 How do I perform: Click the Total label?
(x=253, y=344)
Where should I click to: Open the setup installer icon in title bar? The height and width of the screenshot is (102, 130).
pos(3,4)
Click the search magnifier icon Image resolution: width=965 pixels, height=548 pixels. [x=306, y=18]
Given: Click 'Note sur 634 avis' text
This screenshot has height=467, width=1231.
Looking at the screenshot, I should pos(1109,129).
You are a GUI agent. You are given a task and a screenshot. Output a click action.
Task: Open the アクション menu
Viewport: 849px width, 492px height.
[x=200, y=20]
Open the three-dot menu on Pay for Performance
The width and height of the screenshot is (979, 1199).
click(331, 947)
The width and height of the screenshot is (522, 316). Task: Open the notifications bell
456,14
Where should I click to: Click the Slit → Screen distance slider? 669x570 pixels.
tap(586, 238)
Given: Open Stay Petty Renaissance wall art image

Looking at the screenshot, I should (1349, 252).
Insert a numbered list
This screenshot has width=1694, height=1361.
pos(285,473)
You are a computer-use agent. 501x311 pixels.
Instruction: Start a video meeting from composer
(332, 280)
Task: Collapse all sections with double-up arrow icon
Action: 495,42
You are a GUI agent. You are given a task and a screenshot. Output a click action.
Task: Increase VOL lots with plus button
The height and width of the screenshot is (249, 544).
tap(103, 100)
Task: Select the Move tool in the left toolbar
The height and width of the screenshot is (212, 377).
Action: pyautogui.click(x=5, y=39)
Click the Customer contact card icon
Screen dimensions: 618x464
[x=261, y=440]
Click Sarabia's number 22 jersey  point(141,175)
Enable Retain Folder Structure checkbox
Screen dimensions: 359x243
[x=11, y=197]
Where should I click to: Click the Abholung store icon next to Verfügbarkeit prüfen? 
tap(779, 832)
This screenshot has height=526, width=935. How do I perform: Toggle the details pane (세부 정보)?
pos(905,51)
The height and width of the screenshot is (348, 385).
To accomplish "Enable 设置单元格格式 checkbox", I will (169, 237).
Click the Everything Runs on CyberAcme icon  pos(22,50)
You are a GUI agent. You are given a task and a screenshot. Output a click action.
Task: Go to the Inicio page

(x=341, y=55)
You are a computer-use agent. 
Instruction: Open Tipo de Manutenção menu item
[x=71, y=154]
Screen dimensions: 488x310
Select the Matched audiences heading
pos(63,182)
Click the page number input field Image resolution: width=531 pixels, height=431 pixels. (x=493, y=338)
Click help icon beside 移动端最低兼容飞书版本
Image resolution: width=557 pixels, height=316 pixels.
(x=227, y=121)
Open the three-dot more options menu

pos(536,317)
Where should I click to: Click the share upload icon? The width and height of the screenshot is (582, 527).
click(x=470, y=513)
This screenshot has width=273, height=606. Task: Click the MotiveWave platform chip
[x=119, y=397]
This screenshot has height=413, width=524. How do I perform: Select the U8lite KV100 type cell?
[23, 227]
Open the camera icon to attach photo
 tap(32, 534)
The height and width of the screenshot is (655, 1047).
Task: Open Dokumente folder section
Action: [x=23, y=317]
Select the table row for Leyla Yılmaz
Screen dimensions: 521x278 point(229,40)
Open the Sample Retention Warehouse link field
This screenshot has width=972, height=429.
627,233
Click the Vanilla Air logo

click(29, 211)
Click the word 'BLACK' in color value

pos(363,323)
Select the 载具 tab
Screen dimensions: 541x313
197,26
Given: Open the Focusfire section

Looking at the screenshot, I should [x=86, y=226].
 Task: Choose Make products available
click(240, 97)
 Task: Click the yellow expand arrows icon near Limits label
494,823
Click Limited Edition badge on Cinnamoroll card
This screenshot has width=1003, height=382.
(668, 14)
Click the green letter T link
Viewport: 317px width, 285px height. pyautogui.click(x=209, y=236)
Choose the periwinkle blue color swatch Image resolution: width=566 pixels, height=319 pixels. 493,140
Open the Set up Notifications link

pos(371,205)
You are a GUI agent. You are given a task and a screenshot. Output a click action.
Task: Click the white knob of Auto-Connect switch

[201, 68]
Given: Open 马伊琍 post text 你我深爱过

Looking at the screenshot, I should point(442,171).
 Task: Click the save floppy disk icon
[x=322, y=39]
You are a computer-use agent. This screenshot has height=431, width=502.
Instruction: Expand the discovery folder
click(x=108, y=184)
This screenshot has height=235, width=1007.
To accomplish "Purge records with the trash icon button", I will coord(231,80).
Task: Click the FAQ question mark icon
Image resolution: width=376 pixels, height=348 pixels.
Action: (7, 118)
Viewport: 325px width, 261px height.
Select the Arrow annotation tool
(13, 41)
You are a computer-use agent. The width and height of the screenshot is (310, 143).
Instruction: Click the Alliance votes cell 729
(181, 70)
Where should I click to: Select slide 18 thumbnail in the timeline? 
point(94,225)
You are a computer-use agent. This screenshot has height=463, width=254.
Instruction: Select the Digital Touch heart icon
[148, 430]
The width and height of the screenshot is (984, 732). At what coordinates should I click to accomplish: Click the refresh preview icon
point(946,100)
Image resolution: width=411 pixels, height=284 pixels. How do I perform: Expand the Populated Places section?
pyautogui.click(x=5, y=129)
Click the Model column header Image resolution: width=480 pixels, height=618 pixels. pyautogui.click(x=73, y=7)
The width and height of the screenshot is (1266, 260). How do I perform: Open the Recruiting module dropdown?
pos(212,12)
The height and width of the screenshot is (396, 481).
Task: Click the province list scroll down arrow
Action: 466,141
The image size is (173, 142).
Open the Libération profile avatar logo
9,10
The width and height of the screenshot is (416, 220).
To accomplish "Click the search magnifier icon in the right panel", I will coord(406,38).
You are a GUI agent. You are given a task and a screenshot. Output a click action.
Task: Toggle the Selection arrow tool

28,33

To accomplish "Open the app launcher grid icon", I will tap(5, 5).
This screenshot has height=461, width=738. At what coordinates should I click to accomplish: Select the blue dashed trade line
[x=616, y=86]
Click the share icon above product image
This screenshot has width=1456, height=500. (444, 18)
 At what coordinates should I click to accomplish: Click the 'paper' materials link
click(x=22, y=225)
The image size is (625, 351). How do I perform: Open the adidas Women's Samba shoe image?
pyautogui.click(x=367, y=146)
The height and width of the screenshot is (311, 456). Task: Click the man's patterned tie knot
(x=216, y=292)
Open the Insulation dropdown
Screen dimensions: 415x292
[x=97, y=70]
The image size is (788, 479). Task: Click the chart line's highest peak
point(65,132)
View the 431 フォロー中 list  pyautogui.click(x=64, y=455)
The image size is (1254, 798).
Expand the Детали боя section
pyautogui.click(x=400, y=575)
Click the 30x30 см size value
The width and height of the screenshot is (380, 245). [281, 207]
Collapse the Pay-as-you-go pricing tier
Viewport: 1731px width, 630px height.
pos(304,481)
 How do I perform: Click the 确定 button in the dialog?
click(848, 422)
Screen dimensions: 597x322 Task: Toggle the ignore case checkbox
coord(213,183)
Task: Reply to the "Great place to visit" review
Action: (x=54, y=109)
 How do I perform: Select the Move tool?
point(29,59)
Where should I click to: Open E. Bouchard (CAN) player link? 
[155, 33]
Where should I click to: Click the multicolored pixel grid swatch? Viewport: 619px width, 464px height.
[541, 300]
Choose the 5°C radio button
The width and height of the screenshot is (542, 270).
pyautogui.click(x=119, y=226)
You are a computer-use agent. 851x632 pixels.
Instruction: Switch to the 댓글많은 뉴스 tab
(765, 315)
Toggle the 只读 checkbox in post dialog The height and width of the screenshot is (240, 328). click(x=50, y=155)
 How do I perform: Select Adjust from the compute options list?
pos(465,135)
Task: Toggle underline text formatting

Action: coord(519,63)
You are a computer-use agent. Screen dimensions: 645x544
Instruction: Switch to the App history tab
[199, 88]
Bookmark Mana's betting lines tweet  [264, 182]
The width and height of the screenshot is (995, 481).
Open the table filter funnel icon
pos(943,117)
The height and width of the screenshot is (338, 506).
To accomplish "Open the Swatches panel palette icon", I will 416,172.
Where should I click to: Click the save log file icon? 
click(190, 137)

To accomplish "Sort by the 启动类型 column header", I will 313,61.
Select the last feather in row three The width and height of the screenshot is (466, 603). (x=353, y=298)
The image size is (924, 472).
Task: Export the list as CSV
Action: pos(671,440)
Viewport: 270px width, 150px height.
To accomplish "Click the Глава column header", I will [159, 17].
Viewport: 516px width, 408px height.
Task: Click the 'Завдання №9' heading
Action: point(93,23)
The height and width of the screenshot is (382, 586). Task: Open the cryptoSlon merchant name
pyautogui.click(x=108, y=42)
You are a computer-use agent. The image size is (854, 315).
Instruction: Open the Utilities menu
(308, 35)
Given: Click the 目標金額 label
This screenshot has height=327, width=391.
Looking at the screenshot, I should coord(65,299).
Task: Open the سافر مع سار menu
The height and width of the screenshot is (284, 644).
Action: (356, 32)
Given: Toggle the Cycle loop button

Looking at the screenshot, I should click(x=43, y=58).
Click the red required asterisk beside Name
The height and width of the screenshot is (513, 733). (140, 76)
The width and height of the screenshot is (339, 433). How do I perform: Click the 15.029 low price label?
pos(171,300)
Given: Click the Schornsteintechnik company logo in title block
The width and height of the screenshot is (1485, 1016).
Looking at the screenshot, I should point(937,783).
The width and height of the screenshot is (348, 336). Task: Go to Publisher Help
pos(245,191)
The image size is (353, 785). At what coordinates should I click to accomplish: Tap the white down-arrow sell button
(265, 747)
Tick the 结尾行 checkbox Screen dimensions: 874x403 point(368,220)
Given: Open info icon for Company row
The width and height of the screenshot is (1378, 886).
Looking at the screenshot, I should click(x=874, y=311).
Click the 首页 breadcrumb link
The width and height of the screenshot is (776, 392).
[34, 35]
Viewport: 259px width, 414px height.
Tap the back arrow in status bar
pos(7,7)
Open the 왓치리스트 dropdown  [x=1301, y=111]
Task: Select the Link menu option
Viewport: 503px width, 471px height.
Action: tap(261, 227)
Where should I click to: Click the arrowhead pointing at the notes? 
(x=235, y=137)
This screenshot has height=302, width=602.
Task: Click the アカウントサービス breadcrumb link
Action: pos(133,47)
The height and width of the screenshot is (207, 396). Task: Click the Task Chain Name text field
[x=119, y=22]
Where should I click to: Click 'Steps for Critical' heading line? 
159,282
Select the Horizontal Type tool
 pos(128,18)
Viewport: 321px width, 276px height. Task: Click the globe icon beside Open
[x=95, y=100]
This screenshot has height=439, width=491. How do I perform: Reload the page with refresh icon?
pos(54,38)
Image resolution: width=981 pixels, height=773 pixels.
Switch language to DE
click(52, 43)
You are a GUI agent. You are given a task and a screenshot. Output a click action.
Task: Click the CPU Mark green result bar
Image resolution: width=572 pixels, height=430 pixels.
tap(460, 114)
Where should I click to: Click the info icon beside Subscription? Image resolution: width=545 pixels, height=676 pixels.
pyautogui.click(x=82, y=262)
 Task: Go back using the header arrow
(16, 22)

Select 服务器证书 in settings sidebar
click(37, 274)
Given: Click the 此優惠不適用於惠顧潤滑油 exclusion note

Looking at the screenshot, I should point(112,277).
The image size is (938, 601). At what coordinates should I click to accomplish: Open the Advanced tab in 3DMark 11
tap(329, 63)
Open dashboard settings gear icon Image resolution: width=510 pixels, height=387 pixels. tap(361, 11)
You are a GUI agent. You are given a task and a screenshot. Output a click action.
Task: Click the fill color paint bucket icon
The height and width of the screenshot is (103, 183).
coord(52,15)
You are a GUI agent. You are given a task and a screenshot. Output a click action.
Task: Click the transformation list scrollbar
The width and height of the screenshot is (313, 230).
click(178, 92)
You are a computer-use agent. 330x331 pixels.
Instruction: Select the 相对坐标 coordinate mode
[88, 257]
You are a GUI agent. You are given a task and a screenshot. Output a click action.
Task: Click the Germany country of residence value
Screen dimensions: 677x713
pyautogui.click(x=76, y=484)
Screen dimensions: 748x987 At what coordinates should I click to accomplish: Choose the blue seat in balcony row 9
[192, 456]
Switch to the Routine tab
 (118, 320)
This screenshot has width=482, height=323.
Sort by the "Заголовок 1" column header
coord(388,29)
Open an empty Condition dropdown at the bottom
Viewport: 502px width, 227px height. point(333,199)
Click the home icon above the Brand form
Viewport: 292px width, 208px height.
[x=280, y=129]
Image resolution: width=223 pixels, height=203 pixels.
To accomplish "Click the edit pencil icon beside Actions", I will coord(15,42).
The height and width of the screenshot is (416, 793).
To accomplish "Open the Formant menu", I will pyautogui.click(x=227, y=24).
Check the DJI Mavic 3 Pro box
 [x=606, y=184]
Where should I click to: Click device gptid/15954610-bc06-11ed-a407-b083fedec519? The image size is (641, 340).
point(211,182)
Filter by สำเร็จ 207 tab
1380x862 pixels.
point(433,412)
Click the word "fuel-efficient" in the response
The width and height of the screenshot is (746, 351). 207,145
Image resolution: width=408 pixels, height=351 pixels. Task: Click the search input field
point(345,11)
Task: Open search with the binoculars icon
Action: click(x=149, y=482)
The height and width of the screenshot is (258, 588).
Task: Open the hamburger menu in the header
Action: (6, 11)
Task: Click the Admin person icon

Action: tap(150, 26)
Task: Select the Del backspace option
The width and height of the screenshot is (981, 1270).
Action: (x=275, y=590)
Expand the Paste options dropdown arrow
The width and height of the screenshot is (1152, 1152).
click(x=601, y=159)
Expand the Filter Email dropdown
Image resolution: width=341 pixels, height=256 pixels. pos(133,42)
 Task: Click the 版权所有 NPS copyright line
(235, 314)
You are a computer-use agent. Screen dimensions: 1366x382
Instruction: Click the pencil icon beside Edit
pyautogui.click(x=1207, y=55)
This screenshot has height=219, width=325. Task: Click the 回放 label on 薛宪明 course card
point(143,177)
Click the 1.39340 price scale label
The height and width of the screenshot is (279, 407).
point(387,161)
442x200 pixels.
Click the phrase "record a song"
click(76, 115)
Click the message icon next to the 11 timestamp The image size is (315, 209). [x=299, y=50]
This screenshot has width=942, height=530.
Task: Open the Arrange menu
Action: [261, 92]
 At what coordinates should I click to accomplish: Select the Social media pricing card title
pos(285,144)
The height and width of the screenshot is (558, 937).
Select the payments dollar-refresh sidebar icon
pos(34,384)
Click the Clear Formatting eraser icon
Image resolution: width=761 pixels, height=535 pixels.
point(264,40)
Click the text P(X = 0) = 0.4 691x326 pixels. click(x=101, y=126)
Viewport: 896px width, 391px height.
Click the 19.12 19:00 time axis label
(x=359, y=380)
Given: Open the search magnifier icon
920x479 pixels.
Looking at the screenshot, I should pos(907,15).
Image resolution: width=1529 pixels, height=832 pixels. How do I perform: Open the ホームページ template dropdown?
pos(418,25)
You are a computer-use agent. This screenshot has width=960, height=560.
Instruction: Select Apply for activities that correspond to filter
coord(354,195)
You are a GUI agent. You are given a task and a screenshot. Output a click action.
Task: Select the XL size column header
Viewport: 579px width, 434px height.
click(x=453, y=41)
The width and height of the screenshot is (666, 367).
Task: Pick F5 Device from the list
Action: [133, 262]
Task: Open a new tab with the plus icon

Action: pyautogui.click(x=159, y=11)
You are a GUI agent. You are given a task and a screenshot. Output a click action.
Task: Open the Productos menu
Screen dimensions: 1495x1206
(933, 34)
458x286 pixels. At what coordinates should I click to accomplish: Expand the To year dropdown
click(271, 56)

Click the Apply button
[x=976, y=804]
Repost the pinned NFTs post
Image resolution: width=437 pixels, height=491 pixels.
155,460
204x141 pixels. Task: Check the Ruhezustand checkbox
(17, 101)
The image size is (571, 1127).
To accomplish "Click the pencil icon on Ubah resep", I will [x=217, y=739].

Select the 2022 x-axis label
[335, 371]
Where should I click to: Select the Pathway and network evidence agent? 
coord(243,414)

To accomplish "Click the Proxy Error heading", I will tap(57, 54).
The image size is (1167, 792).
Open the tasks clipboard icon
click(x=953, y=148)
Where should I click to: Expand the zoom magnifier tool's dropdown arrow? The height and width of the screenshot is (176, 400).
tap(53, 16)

▸ **Task instructions**: Which lines of the material above hold the string "computer"? Pull them out.

▸ **Written answer**:
You are a computer-use agent. 501x311 pixels.
You are a computer-use agent. 
You are a computer-use agent. This screenshot has height=431, width=502.
You are a computer-use agent. The width and height of the screenshot is (310, 143).
You are a computer-use agent. This screenshot has height=463, width=254.
You are a computer-use agent. 851x632 pixels.
You are a computer-use agent. Screen dimensions: 645x544
You are a computer-use agent. The image size is (854, 315).
You are a computer-use agent. 330x331 pixels.
You are a computer-use agent. Screen dimensions: 1366x382
You are a computer-use agent. This screenshot has width=960, height=560.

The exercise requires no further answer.